» **Assigned task**
Please copy each line from the entries that contains the string "plus".

*** Block opens ***

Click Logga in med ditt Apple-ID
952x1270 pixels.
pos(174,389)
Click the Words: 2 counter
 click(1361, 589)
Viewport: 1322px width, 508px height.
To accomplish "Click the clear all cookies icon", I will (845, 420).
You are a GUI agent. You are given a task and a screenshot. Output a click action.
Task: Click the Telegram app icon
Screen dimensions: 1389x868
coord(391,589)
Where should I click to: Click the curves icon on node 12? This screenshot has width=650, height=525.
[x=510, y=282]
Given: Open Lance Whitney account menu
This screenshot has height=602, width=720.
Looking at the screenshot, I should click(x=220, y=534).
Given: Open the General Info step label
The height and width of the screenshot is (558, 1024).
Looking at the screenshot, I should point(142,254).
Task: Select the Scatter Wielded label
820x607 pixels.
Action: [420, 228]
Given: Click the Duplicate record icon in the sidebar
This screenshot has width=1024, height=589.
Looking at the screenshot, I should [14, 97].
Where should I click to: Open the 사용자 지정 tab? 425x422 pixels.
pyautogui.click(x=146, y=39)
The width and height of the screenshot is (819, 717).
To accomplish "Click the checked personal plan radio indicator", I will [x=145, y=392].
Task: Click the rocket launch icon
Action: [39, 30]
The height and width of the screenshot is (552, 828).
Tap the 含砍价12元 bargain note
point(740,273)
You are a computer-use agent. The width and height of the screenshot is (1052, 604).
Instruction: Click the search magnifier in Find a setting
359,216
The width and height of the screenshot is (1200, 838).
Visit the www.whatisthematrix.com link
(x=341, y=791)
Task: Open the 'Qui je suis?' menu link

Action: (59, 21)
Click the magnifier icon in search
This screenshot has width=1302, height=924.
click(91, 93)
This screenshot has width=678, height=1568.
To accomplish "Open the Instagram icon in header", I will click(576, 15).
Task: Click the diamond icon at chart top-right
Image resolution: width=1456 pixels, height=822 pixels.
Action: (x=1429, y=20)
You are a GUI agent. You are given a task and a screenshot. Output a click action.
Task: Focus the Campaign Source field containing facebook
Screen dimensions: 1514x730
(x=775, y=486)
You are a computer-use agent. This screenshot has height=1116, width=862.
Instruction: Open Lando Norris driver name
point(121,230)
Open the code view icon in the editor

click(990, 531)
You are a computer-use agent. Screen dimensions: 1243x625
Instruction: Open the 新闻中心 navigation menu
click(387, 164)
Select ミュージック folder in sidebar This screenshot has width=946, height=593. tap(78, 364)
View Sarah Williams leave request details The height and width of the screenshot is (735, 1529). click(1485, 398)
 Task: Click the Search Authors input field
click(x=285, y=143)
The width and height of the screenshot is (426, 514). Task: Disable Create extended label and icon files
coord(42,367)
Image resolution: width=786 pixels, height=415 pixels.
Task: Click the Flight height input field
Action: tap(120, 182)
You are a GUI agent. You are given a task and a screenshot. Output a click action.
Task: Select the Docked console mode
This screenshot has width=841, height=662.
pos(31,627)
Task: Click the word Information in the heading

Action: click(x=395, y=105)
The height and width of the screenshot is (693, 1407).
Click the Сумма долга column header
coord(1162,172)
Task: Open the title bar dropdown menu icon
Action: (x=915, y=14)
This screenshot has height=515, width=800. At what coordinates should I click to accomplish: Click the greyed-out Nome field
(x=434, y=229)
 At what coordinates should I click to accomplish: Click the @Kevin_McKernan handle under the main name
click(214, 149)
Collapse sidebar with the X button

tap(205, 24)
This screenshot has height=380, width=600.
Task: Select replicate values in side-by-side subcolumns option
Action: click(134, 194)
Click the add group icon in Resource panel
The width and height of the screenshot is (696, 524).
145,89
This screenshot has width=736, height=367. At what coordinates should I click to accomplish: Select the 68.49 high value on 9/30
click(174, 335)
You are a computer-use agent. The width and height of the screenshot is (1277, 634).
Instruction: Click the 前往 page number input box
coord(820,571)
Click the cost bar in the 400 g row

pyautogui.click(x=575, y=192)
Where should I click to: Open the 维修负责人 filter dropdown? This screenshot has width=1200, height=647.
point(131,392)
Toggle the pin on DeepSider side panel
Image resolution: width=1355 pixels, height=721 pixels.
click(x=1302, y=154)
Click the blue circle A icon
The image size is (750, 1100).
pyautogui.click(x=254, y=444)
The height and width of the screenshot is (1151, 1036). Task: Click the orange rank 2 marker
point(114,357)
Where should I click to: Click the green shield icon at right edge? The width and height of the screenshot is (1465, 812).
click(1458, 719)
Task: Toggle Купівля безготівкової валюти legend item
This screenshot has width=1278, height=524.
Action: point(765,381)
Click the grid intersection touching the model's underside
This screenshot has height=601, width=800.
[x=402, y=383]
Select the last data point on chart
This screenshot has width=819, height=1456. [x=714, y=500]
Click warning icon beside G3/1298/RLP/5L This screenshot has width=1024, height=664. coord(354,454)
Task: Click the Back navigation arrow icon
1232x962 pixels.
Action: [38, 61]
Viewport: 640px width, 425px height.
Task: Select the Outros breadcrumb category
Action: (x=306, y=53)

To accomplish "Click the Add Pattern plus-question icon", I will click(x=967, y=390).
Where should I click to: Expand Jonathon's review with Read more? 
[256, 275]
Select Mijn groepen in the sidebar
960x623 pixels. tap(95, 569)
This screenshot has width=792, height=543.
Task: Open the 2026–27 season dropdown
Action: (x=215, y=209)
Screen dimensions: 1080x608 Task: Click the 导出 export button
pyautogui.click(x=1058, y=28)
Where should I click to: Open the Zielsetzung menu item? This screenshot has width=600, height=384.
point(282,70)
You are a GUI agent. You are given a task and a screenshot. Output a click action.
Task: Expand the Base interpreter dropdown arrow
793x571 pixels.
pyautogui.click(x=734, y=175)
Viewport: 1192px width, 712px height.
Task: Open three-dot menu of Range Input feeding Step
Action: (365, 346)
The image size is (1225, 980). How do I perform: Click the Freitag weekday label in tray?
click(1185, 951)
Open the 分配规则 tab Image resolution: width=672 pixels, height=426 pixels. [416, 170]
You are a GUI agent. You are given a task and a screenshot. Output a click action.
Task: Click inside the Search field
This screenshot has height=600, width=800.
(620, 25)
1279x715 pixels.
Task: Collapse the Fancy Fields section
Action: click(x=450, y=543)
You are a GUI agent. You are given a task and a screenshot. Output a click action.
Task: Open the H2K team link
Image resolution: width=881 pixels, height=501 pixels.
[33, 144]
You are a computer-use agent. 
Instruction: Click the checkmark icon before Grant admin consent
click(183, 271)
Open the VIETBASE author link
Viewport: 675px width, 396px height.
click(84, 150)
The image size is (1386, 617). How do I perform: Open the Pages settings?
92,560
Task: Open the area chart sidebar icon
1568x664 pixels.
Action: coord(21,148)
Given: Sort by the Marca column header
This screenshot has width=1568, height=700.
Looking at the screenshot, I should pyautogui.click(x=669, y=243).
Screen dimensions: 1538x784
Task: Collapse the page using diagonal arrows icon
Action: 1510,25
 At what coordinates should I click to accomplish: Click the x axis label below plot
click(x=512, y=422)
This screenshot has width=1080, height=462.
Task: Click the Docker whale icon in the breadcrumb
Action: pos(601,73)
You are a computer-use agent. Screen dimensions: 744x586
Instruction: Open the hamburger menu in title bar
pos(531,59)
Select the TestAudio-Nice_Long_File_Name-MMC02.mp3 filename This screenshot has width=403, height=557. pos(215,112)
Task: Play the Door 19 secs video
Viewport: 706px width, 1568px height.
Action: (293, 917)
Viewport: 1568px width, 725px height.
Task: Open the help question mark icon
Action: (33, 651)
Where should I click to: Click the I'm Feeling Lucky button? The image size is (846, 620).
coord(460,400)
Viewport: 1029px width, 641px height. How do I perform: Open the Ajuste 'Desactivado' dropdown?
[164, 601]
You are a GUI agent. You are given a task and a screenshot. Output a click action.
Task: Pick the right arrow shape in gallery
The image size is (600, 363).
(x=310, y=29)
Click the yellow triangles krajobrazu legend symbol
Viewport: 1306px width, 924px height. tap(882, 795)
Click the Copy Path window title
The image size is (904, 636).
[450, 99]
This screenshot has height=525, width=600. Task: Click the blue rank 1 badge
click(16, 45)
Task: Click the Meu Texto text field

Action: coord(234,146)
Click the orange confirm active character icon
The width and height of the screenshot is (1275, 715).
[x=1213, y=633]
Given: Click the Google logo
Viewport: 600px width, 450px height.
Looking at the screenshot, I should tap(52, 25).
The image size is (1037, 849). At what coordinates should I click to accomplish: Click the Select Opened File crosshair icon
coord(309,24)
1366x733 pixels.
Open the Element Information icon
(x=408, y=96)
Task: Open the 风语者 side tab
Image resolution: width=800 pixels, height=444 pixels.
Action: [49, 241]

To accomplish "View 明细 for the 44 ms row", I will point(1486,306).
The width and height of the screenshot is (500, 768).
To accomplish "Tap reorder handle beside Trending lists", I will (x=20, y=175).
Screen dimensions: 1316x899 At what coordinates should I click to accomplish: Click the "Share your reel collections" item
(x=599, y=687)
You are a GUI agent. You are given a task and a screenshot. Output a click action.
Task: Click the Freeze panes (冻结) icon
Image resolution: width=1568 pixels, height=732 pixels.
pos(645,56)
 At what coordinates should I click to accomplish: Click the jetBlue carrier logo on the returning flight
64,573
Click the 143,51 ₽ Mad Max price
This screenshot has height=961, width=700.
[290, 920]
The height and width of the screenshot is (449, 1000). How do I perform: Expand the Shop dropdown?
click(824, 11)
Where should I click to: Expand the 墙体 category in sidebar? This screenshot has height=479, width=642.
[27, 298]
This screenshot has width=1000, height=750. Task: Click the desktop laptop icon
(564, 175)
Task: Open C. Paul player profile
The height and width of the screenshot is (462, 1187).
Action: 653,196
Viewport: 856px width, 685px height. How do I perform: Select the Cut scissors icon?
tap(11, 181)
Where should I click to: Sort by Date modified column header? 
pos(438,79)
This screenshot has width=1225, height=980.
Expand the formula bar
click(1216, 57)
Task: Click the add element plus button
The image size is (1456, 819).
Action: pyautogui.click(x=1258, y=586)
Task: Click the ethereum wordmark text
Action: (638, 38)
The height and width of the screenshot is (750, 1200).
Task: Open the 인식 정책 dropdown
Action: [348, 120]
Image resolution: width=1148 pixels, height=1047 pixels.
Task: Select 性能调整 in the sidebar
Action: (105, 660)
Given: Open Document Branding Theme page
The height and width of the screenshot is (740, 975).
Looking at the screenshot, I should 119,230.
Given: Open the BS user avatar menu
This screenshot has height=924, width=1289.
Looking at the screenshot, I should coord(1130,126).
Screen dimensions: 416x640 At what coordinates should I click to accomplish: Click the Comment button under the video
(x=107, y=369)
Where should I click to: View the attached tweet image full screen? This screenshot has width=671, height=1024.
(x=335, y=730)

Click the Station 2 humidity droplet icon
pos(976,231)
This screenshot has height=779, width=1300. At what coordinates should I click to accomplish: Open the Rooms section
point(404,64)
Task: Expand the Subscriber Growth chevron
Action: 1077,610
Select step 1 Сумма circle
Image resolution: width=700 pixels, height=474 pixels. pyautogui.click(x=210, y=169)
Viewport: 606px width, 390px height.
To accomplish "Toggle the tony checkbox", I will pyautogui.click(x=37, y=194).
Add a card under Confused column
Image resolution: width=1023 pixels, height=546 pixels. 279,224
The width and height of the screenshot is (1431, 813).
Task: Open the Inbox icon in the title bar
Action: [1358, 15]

*** Block closes ***

» **Solution to the exercise**
To accomplish "Click the Add Pattern plus-question icon", I will click(x=967, y=390).
Task: Click the add element plus button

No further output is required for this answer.